50 % de descuento

Salgo de trabajar reventada después de 8 horas casi sin parar. Son las 11 de la noche y ni tengo la cena preparada ni se la espera. Bajo por Montera entre aliviada porque se acabó la jornada, reventada y enfadada porque llevo seis días seguidos en turno de tarde y sé que tengo la nevera vacía.

Mi turno de tarde quiere decir que me levanto sobre las diez de la mañana, desayuno, hago algo de comer que meto en un tupper, me ducho y me voy a trabajar. El resto del día son ocho horas y una de comida (no remunerada, obviamente) para llegar luego medio regular nada más a fin de mes.

Reviso el mail mientras espero el bus y veo que tengo un descuento de una famosa empresa de transporte que ahora también entrega comida en casa. Estoy bastante en contra de consumir estos servicios que fomentan el empleo precario, pero la semana anterior tuve que bajarme la APP porque me quedé dormida y no llegaba a trabajar a las puñeteras 7 de la mañana. Y era fin de semana y puente y no había manera de encontrar un taxi.

Casualidad que el chófer de aquella carrera era mujer. Una chica poco más mayor que yo que, al ver la dirección de llegada, me preguntó qué tal el trabajo allí. Le dije que bien, pero que bueno, muchas horas, mucho madrugón y mucha gente estúpida trabajando de cara al público. La chica asintió mientras me contaba que su jornada son 12 horas, con uno libre a la semana. Y luego tenía que llegar a casa y atender a su niño, al que no le puede dedicar ni ese 50% de su día restante, porque algo tiene que dormir.

Pienso en ella mientras me decidía si pedir o no comida a domicilio por la maldita App y aprovechar el descuento.
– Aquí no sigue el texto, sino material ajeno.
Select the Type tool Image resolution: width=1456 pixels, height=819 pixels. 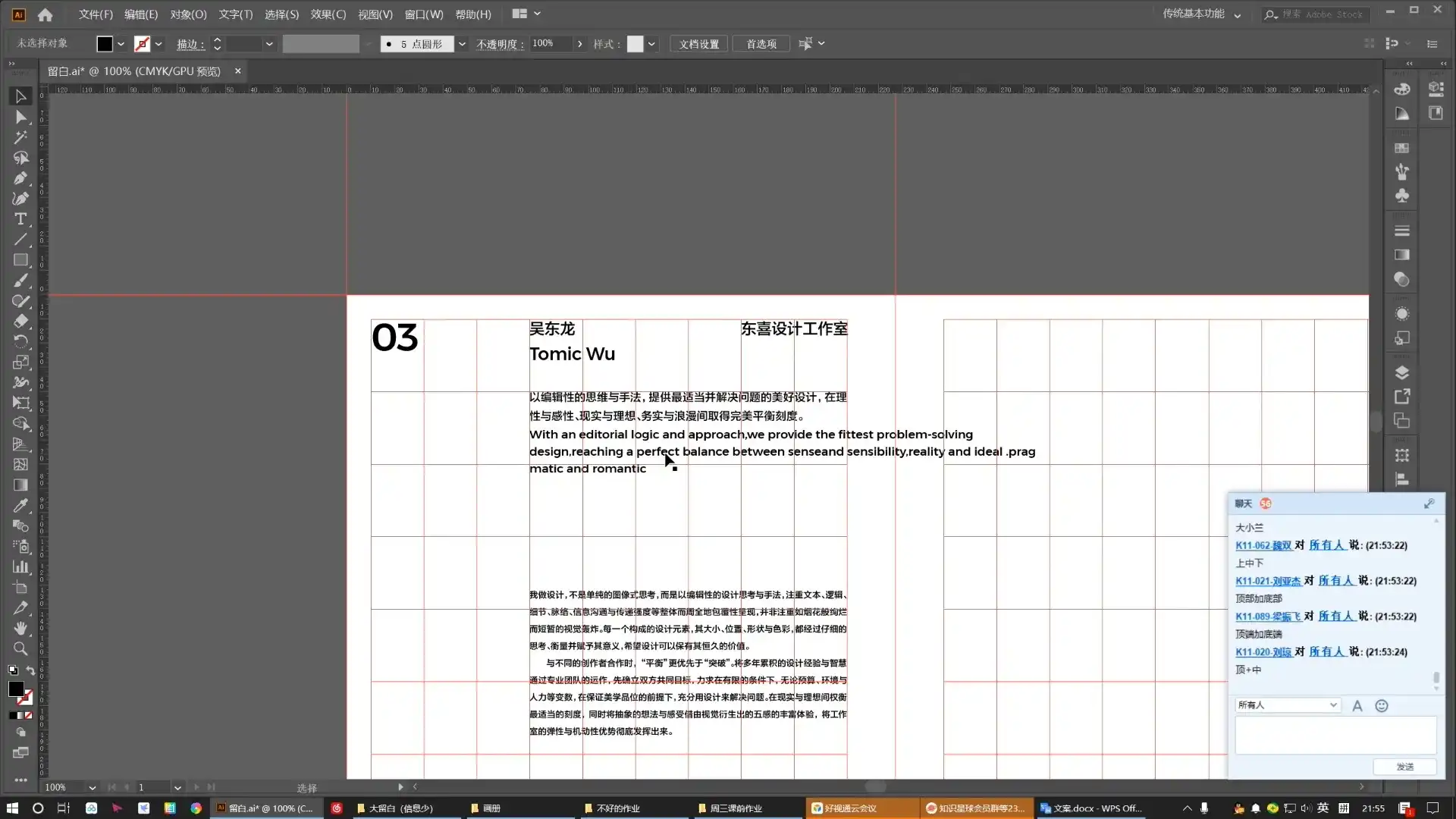pos(20,219)
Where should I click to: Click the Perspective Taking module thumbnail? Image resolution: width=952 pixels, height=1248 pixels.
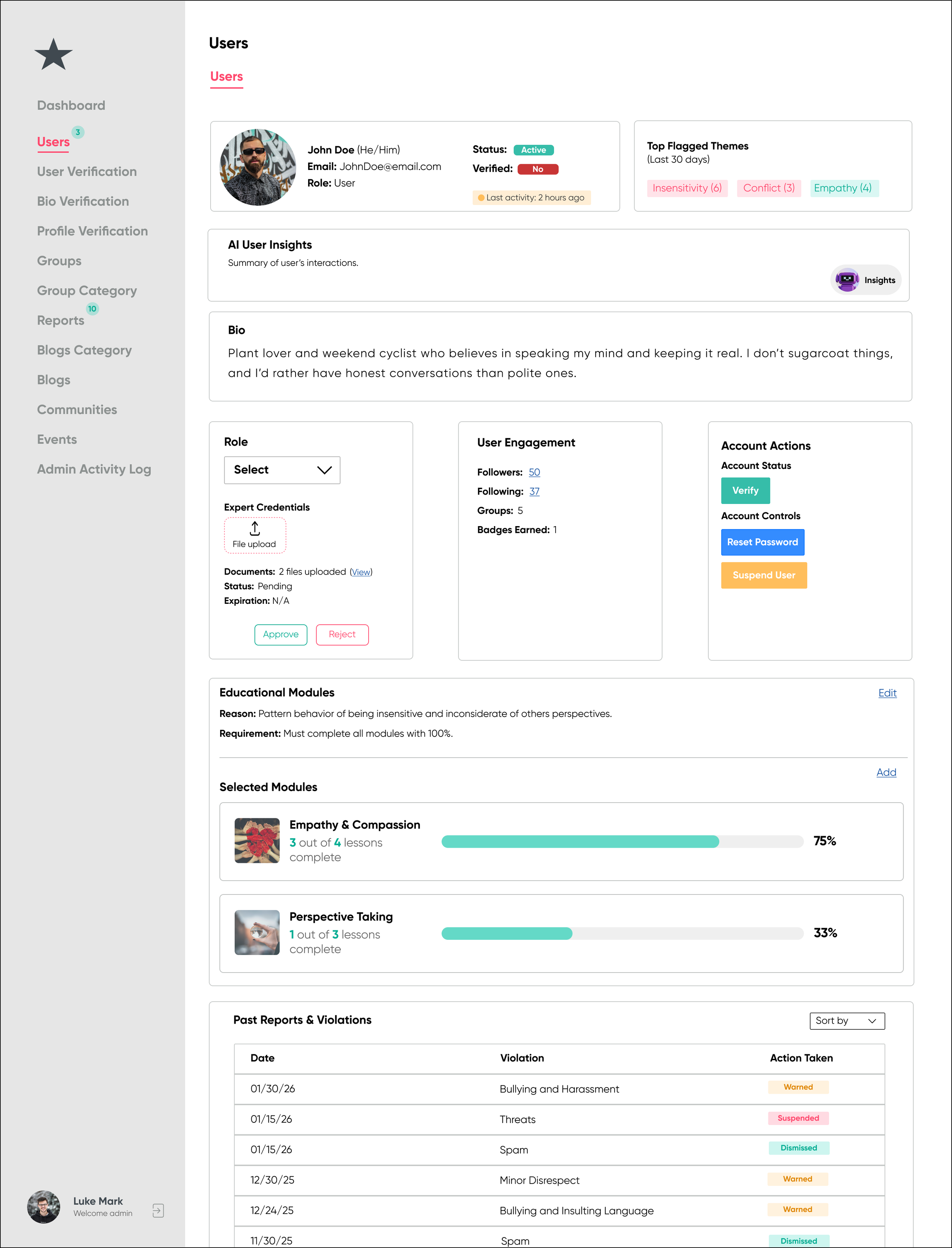point(257,932)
De repente me invade la idea de que estaría genial que alguien me trajese unas gyozas, un tupper de pollo al limón y otro de tallarines para, encima, no tener que cocinar para mañana. Y así mientras tanto me puedo duchar tranquilamente y mañana puedo dormir un ratito más porque no tengo que cocinar.

Y lo mejor de todo es que me sale por 10 euros de mierda. Que me los gasto luego en cualquier chuminada en el Mercadona. Porque una es débil y cae ante la tentación de comprar cosas que no necesita pero se le antojan. Una tiene que vivir con sus contradicciones.

Pienso que yo también soy una precaria y que tengo que aprovechar el 50% de descuento que me ofrecen. Porque he trabajado mucho hoy y estoy cansada. Porque me merezco mimarme un poco y no cocinar hoy y dormir un ratito más mañana. Así que pido autoconvenciéndome de que no está tan mal y le dejaré propina al repartidor para tener la conciencia tranquila.

El pedido llega y mientras mojo las gyozas en una salsa que no sé ni qué es, sé con certeza que vivimos al 50% de descuento continuo. Que lo malo no son los descuentos para comida a domicilio, es que estamos tan cansadas que no podemos ni pararnos a pensar en qué vamos a cenar hoy y a comer mañana. Que soy débil por caer en la tentación, pero vaya cómo estoy disfrutando la comida china.